The ability to make career moves, to respond to opportunities, and to
be where decisions and relationships are made, are all the more difficult
for people with disabilities because appropriate housing, transportation,
and important private environments are not accessible to everyone.
—Ronald
L. Mace in a paper presented at the National Forum on Careers in the Arts
for People with Disabilities, June 1998
The workshop has focused thus
far on the struggle of African Americans and American Indians in North
Carolina for equal rights. But many others, including ethnic communities,
women, people with disabilities, religious groups, gays and lesbians,
and senior citizens, have sought equal protection under the law. Learn
about those who have taken up the fight by completing one option below.
Submit your assignment to jessica.humphries@ncmail.net.
You will earn technology credits with either option.
Option 1
You’re one of the more than 31,000 people
who moved to North Carolina from another country between July 2002 and
July 2003. As a legal immigrant, you know that you’re entitled to many
of the same rights as citizens, such as equal access to housing and employment
and protection from hate crimes.

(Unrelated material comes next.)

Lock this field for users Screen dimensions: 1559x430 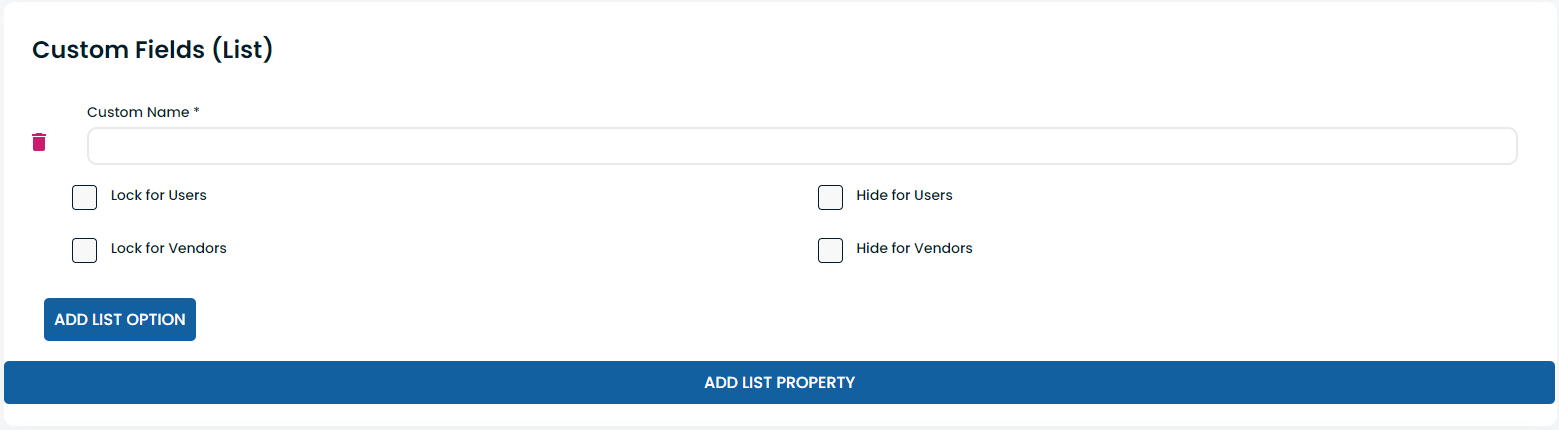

But you have faced job discrimination,
and you know that others from your country have experienced housing discrimination.

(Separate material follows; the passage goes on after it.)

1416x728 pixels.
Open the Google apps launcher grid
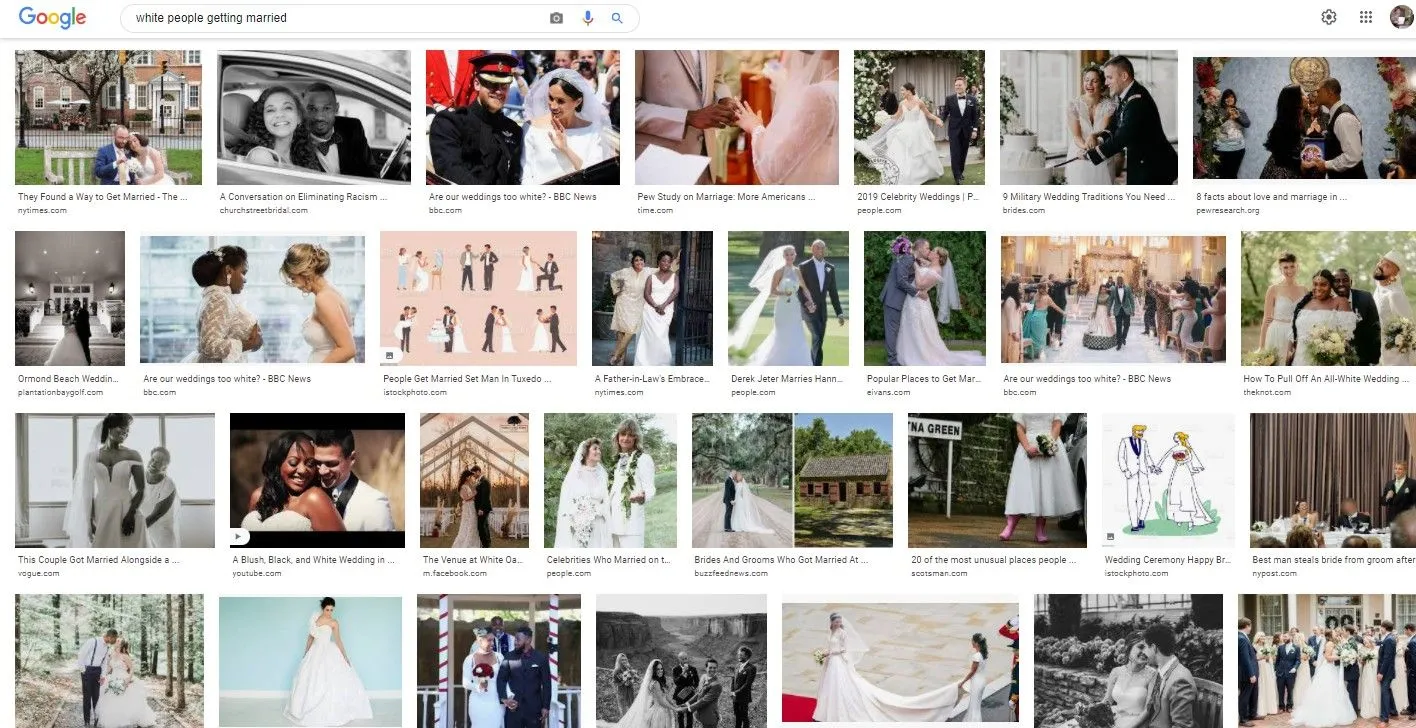[1365, 16]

You want to become an advocate for your fellow immigrants, but you don’t
know how to begin.
A friend has given you the names of some
successful civil rights activists in North Carolina. These people have
used diverse methods to accomplish their goals. Research their methods
using only the Web sites below, then create a flyer to entice others to
join your cause. Outline in the flyer the different methods these activists
have used in their fight for equal rights and discuss one or more ways
to advance your group’s goals in today’s political and social climate.
Option 2
You are a journalist in North Carolina in
the year 2054. Your newspaper has just acquired the latest technology,
a time machine. The one hundredth anniversary of Brown v. Board of
Education is approaching, and the newspaper has several related stories
in the works. You propose to take the new time machine for a spin to interview
several lesser-known civil rights activists in the state’s history. Your
editor accepts your proposal (in part, she admits, to use you as a time-travel
guinea pig).
After visiting only the Web sites listed
below, write an interview article on the activists, focusing on their
accomplishments. Because you have “interviewed” your subjects, you may
make up quotes for them. You may also incorporate actual quotes from speeches,
written works, or interviews you find on the Web sites.
Gertrude Weil
Best known as an important women’s rights
activist in the state, Weil also fought for rights for Jews and African
Americans and campaigned for labor reform.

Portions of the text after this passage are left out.